[Date Prev][Date Next][Thread Prev][Thread Next][Date Index][Thread Index]
re: Tags (was: RE: New Threads (Was...))
- To: "'Gary Preckshot'" <>, LDP <>
- Subject: re: Tags (was: RE: New Threads (Was...))
- From: Gregory Leblanc <>
- Date: Mon, 12 Jun 2000 17:04:58 -0700
- Resent-Date: Mon, 12 Jun 2000 20:04:52 -0400 (EDT)
- Resent-Message-ID: <rU6JKD.A.8oF.sqXR5@murphy>
> -----Original Message-----
> From: Gary Preckshot 
> Sent: Monday, June 12, 2000 3:50 PM
> To: LDP
> Subject: New Threads (Was...)
> > We need a subset, and
> > the template marks out that subset pretty well.

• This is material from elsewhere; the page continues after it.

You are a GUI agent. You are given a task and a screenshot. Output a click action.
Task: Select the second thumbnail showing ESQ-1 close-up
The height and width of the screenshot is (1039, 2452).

> Nothing has been defined as a subset. In order to
> have a subset, you need something that says,
> baldly, "Here is the subset of DocBook 3.1 tags
> LDP uses. Here's another subset that are OK to
> use, but we'll ignore (as in search) them. Here's
> the remaining tags that we would prefer you never
We've got most of this already, sort of. I think that there should be three
lists, as you propose, although I think that your second list shouldn't ever
be clearly defined. The first list should be all of the tags that we use to
search/present better tailored content. The third list (yeah, I was a math
major :) should be all of the tags that the LDP considers "depreciated", and
that we'd prefer that nobody used. The second list should be just a list of
all of the tags in DocBook, minus our other two lists. Since we don't have
anything to define that first set, and we've got only a very short third
set, we don't have much of a list right now. Basically, we've got two sets
until we have some viewer/searcher that speaks DocBook.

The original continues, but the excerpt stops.